Required work = Skipping all pictures, please restate word for word the lines from the one that contains "Instruction: Show first" through the last line of the entries.

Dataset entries
########################################
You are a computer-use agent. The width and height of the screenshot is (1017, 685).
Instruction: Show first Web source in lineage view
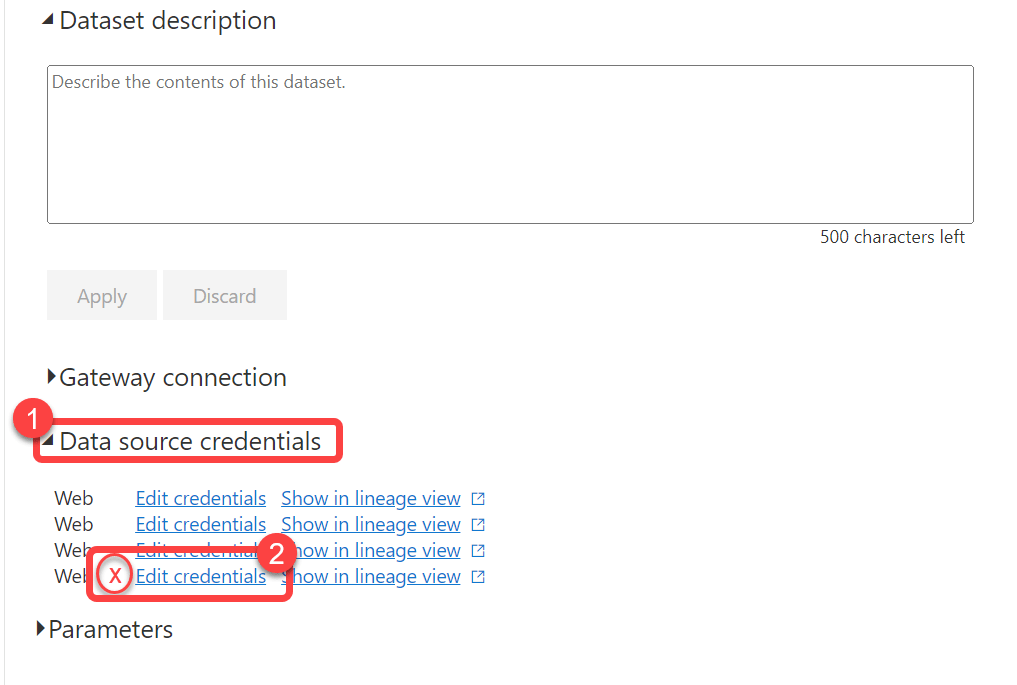[370, 498]
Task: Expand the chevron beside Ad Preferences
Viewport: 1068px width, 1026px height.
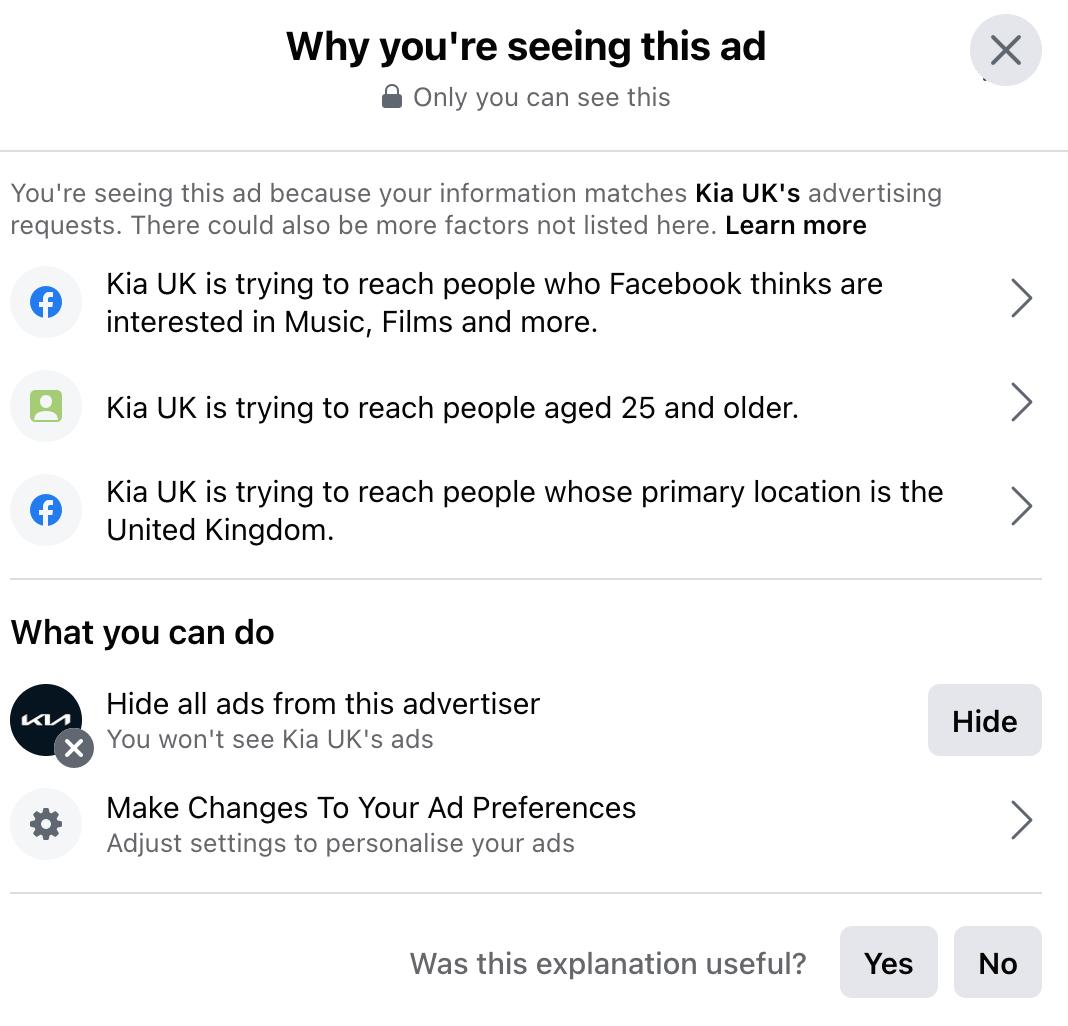Action: 1021,820
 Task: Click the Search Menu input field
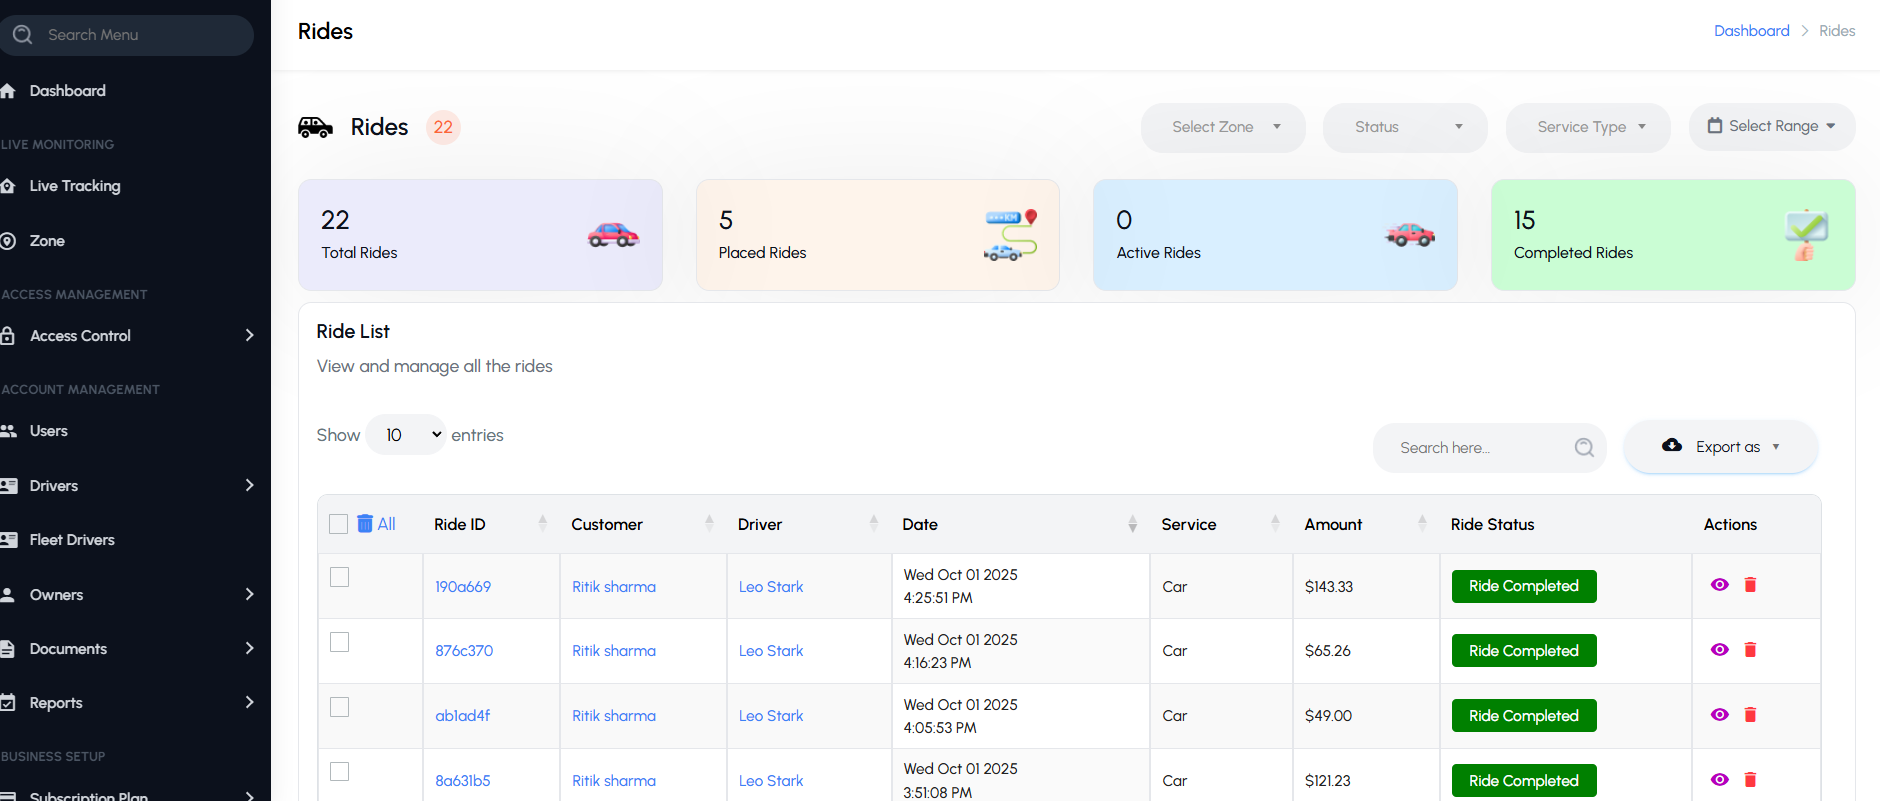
########################################
Response to the task =
Instruction: Show first Web source in lineage view
[370, 498]
Task: Expand the chevron beside Ad Preferences
Viewport: 1068px width, 1026px height.
Action: 1021,820
 Task: Click the Search Menu input field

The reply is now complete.